Studio album by Keke Wyatt
- Released: February 14, 2017
- Recorded: 2016–2017
- Length: 37:45
- Label: Aratek Entertainment

Keke Wyatt chronology
| Rated Love (2016) | Keke Covers (2017) | Certified (2024) |

= Keke Covers =

Keke Covers is cover album by American R&B recording artist Keke Wyatt. It was released on February 14, 2017, through Aratek Entertainment.

The album features covers from Rose Royce, Beyoncé, Jeremih, Prince and The New Power Generation, Rihanna, Zayn, Whitney Houston's cover of "I Will Always Love You", Calvin Harris, Marvin Gaye and Chris Stapleton.
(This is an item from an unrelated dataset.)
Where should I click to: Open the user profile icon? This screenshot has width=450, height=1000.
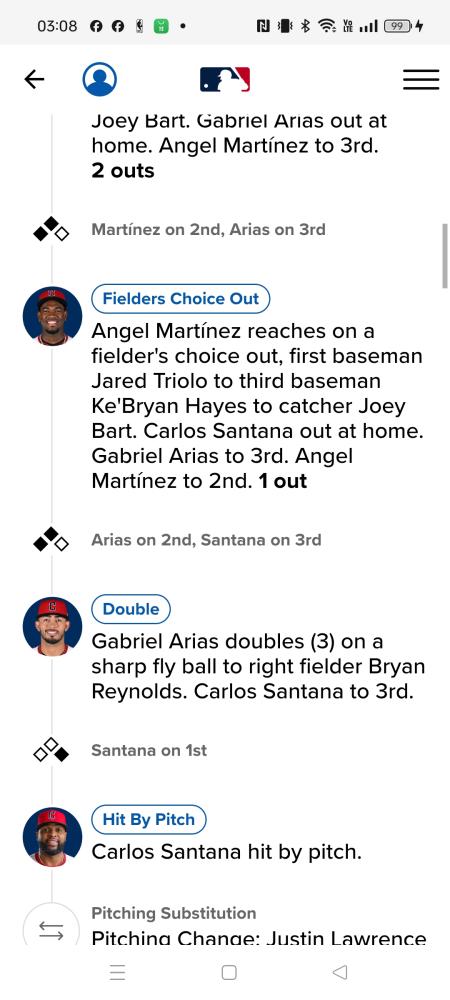pos(99,79)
==Background and release==
After the success of the lead single "Sexy Song", taken from her fourth studio album Rated Love, Wyatt uploaded a cover music video of Mary J. Blige's version of "I'm Goin' Down" to her YouTube channel, announcing a series of covers titled "Keke Covers" on January 28, 2016. On February 2, 2016, on the fourth anniversary of Whitney Houston's death, Wyatt released the second video in the series, covering "I Will Always Love You". On March 1, 2016, a cover of Beyoncé's "Love On Top" was released. It was followed on March 15 by her version of "Diamonds" by Rihanna.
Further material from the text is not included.